Background information
- Origin: Manchester, England
- Genres: Alternative rock, post-grunge, power pop, indie rock, grunge
- Years active: 2003–2017
- Label: Hatch Records (2013–2017) Lost House Records (own label) (2008–2012) Island Records (2004–2007)
- Past members: Sam Forrest David Jones James Galley Karl Astbury Martin Cohen
- Website: http://www.nineblackalps.com/

= Nine Black Alps =

English alternative rock band

Nine Black Alps were an English alternative rock band, formed in 2003 in Manchester. From 2011 onwards, the band consisted of vocalist-guitarist Sam Forrest, guitarist David Jones, drummer James Galley and bassist Karl Astbury.

Taking their name from "The Couriers" poem by Sylvia Plath, the band came to prominence with the release of their debut album, Everything Is in 2005. Following the release of the band's second album, Love/Hate (2007), the band parted ways with Island Records, and self-released their third studio album, Locked Out from the Inside in 2009.

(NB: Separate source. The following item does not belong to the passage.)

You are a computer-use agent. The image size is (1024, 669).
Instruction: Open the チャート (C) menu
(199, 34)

In 2011, founding bassist/guitarist Martin Cohen departed the band to pursue a solo career under the name Milk Maid. Cohen was replaced by Astbury, with the band releasing their fourth album, Sirens in October 2012. In April 2014, Nine Black Alps released their fifth studio album Candy for the Clowns on Hatch Records.

==Career==
From their inception in late 2003, the band's energetic live performances earned them a hardcore fanbase after playing for only a few months on the Manchester music scene. In 2004 the band signed to Island records and spent the year touring the UK and recording their first studio album with producer Rob Schnapf in Los Angeles.

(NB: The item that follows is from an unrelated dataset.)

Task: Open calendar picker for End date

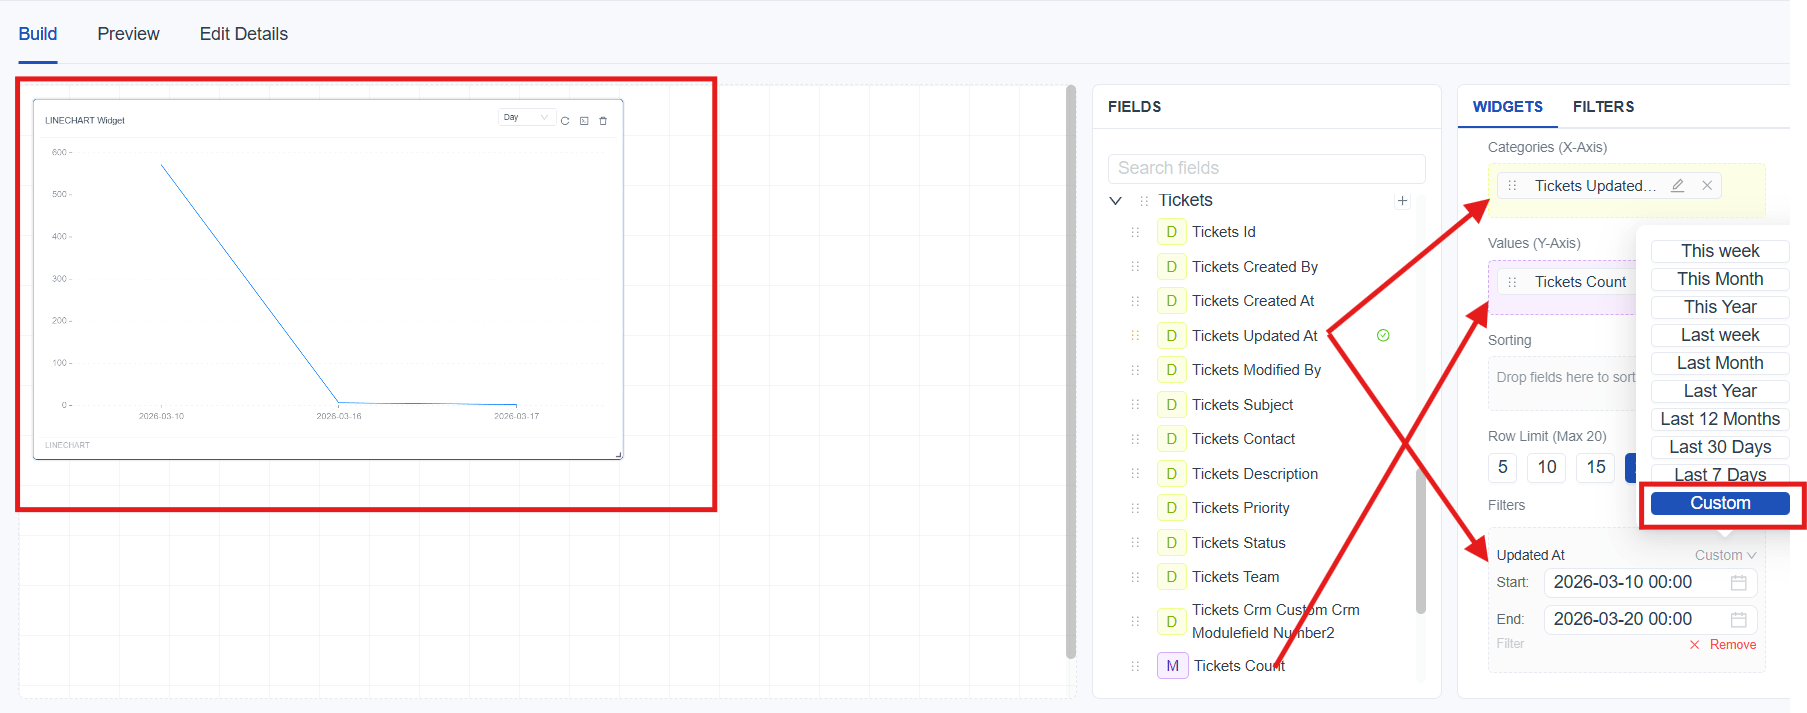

In 2005, having completed the album recording, Nine Black Alps toured the UK extensively, promoting the release of their debut album, Everything Is on 13 June 2005. The band supported the Kaiser Chiefs for part of their UK tour in April 2005, and later Weezer in August. The band also performed at 2005's Glastonbury festival, T in the Park, V Festival, and the Reading and Leeds Festival. Also in 2005 Nine Black Alps performed in Japan at the winter SonicMania Festival in February, and later that year returned to play the Club Quattro Venues in Tokyo and Osaka. The band also spent time touring Northern Europe, including France, the Netherlands and Germany and also supported the Kaiser Chiefs in Scandinavia. The band also ventured to the US, playing at the South by Southwest Festival in Austin, Texas, and making a short tour of the northeast. During February 2006 Nine Black Alps set off for a final 'Everything Is' UK tour with their Manchester friends The Longcut as support. This was Nine Black Alps' largest and most successful UK tour to date, and included sold-out headline shows at Manchester Academy and an NME Shockwaves Awards Show at Hammersmith Palais.

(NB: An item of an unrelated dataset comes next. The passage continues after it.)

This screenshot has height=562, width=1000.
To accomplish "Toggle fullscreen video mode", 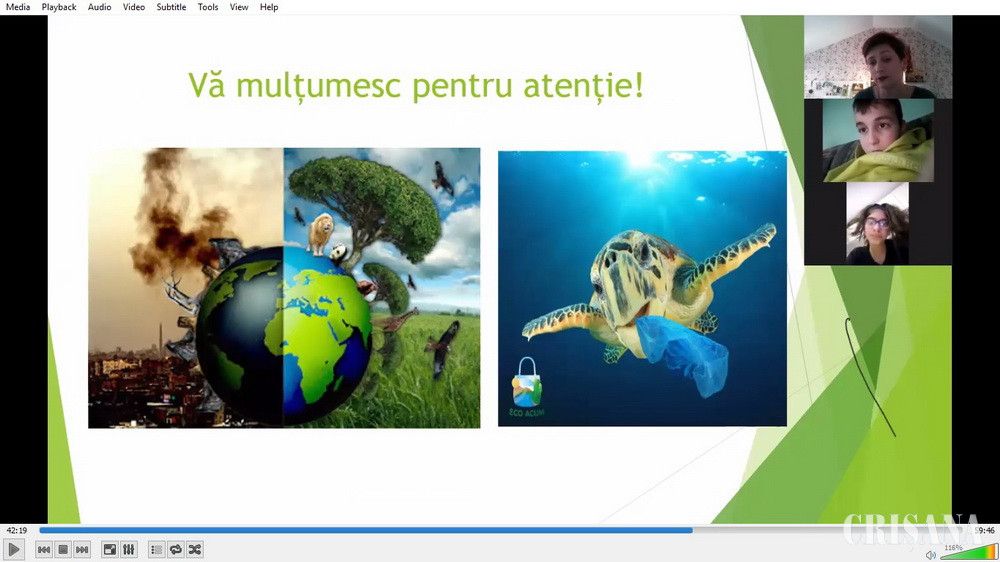I will (110, 549).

Their first U.S. single was "Cosmopolitan"; their album Everything Is was released in the US on 28 February 2006, and to support the album release Nine Black Alps toured the US extensively during 2006, including several performances at the South by Southwest Festival in Austin, Texas and a performance at the Coachella Festival on 28 April that year.

On 18 October 2006, NME.com reported that they were working on the follow-up to Everything Is, recording with Oasis and Jet producer Dave Sardy in Los Angeles, California: "According to a posting on Nineblackalps.com the band and Dave Sardy will 'furrow their brows, vent their spleens and bleed their hearts into the production of a glorious technicolour audiophonic dreamscape'".

Nine Black Alps played on the NME Stage at Reading and Leeds Festival and Belladrum Tartan Heart Festival, Inverness-shire, in August 2007. The band's first release of 2007 came in the form of "Pocket Full of Stars", a song written by the band and Hayley Hutchinson for inclusion in the movie soundtrack to Surf's Up. The first single taken from the new album was "Burn Faster" released on 23 July and the second single, "Bitter End", was released on 15 October.

The band's second album, Love/Hate, was released on 29 October 2007.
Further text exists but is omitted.